For me, with 20/20 hindsight, that’s the clincher for the nasty “flu” I had after driving the guys who had just arrived from Italy in early March. I couldn’t smell. Only for about two days. But combined with constant cough and general misery I think and hope I had this thing lightly in early March when I shut the doors for three weeks and lived off pesto, sweetcorn and Fray Bentos whilst wishing I was dead and rehearsing / performing The Tempest on Zoom with Creation and Big Telly, draped in a serpent, muting myself sometimes in scenes to do a bout of coughing, lucky that ‘rona didn’t choose to fuck me up and try to kill me as she does with some people.

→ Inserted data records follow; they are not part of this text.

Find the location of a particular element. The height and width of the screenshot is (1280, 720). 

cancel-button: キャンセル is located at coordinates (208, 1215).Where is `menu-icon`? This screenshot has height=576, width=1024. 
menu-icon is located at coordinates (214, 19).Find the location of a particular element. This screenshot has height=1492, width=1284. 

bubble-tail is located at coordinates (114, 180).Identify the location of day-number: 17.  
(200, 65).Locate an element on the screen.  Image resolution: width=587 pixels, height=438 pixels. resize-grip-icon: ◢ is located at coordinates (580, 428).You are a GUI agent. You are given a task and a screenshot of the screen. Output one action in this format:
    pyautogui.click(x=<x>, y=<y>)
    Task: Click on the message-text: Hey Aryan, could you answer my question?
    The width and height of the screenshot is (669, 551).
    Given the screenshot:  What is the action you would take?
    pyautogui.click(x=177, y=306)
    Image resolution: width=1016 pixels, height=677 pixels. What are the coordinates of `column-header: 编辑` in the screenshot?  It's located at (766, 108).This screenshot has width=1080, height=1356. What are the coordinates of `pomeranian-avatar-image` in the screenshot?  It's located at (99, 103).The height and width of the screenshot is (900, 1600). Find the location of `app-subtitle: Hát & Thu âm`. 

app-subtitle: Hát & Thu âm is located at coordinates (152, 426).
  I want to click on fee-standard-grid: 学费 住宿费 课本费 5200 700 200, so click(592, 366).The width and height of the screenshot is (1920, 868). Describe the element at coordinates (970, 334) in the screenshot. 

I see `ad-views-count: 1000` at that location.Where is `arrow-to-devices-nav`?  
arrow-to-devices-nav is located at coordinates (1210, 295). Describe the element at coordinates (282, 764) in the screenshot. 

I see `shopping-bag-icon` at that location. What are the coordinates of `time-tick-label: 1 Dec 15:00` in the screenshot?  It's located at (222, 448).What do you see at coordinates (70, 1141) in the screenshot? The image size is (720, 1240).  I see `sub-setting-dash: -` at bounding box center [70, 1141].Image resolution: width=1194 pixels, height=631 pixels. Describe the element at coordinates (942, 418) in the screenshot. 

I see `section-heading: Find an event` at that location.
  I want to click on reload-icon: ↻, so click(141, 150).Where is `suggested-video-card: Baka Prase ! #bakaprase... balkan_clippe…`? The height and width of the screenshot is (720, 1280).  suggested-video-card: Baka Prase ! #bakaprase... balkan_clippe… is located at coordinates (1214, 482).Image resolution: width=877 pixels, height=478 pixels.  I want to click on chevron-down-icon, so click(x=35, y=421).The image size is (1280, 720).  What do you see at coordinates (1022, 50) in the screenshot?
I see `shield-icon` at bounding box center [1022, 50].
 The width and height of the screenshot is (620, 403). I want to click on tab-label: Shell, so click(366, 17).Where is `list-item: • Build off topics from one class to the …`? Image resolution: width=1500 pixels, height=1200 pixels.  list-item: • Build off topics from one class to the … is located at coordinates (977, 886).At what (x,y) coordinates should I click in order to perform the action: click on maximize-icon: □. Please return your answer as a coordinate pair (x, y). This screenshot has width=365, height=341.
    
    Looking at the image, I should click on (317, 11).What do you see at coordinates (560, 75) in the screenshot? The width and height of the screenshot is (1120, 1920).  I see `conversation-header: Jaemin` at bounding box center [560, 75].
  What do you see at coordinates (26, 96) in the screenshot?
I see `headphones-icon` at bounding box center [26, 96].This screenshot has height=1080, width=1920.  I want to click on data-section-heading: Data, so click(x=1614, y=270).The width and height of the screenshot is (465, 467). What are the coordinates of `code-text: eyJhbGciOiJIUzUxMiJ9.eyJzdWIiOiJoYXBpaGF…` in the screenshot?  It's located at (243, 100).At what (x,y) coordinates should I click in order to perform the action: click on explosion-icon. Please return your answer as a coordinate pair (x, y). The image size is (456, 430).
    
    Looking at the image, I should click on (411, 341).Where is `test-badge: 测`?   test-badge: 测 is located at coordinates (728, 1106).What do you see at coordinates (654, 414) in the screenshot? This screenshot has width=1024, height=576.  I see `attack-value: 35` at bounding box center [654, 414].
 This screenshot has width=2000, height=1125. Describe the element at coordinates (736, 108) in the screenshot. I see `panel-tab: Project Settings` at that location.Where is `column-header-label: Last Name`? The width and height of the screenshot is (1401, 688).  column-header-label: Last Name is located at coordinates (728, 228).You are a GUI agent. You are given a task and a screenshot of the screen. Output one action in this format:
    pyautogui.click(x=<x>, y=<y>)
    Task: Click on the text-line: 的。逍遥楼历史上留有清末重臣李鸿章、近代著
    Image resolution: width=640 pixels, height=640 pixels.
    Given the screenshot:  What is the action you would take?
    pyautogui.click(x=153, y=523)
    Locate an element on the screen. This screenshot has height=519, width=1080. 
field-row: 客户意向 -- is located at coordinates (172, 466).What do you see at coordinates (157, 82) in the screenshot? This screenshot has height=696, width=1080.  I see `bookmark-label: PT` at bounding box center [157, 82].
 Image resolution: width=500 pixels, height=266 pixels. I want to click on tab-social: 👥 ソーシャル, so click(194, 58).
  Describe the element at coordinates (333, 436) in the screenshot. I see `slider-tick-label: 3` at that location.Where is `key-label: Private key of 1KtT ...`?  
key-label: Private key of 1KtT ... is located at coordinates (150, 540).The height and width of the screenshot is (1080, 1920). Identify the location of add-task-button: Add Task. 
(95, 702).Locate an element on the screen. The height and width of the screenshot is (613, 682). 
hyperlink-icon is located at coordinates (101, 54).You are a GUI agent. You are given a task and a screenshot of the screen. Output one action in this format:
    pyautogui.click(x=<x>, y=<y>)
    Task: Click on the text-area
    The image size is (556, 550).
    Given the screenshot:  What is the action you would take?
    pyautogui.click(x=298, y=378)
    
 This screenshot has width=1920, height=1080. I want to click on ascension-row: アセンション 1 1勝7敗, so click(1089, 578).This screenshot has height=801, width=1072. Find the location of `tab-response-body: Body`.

Since I was in the area, I rang Tristan and as it happened he needed to get a lift back towards mine to start a half day, so I picked him up and we ended up on The Northcote road at lunchtime. He’s refurbishing a house that isn’t his and being paid money to do it. I’m thinking about refurbishing my flat and hoping I can find a way to afford it. Hell, I might try and employ him on a vastly cut rate to help get this shit done.

We went for lunch. We both have expensive tastes. We found a Thai place. It was going to be takeaway. The waiter got fed up of overhearing me prevaricate about price : “Hang on maybe I’ll just get the soup, it’s only lunchtime and I’ve got food at home.” He interjected: “The government “eat out to help out” scheme doesn’t apply to takeaway – only to dining in. “What’s that?” “50% off your bill up to £10.” “And I have to apply to get that?” “No we take it off here.”

We ate in. Tristan sent his curry back to heat up because it was definitely genuinely cold. It was struck off the bill, so we ended up paying a couple of quid each for a very tasty lunch with a generous tip. Lovely for those of us that can afford to eat out. Shit for anybody who can’t. Well, technically I can’t but I’m an optimist.

A judicious restaurant lunch for one this month is the same price as a Boots meal deal. And for seven quid you can get a three course meal.

If I book any work away from home I’m googling  the nearest decent eaterie. August though. Slow month? Let’s see.